There isn’t a quick fix for America, too many things are wrong. However, we can address a few glaring issues that could correct the ship’s course. Citizens United, the 2010 Supreme Court ruling which allows corporations and unions to spend money freely on elections, has to be overturned. We have to remove money from our elections and set limits on what campaigns can spend on advertising. This will level the playing field and force politicians to debate one another and run on platforms important to their constituents. Politicians seeking another term will have to appease their voter bases and not the corporate donor class that purchases our legislators. We need to elect courageous public servants who will draft and pass a constitutional amendment to overturn this Supreme Court decision.

Additionally, we will not have effective government until we institute term limits for our elected officials. The two party system has allowed both sides to centralize power and has created a culture where the end game is to raise massive sums of money. The lack of term limits, coupled with unlimited and unfettered financial contributions, allows both parties to prop up candidates that should have retired decades ago. These people do not represent their constituents, they work for the corporate donors that give them stock tips. Two juggernaut parties, ideologically opposed to one another, will never get anything done and will always stifle important and meaningful legislation unless it benefits the corporate donor class.

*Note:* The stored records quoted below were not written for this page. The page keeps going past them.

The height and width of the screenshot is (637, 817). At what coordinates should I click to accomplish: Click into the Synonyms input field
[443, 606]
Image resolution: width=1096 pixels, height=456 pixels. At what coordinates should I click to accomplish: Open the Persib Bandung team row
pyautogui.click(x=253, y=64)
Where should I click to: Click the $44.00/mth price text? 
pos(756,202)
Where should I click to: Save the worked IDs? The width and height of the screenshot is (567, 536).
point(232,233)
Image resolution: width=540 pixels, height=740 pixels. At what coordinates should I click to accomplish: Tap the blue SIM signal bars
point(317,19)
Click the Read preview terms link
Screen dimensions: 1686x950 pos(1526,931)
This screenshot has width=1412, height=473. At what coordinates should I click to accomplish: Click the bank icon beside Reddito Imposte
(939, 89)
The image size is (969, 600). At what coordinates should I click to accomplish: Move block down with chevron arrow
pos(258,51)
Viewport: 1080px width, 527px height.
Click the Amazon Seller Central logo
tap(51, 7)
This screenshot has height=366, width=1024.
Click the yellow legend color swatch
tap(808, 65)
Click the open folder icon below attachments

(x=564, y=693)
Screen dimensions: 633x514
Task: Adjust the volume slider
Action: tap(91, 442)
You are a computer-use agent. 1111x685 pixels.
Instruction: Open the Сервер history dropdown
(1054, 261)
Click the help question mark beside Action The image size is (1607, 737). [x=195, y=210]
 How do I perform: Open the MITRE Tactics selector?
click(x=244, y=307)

Lastly, this country needs to assess how our money is allocated for America’s social safety net. Money needs to be allocated for education and resources that will prop up and support marginalized communities. This country is only as strong and unified as it’s most vulnerable populations, the COVID-19 pandemic has made this very clear. Quality healthcare and top notch education are basic human rights, they need to be efficiently delivered to all of our citizens. The American taxpayer deserves better, our money shouldn’t be spent on bombs over Baghdad, it should be spent on books over Baltimore.

The faces on our currency are relics from an era that is long gone, it is time to turn the page and lay the foundation for a progressive path forward. Our democracy experiment is in danger from bad actors at home and abroad. We need to defend and protect these freedoms by relentlessly participating in the political process to force change. If American citizens won’t stand up and fight for the future of our country, who will?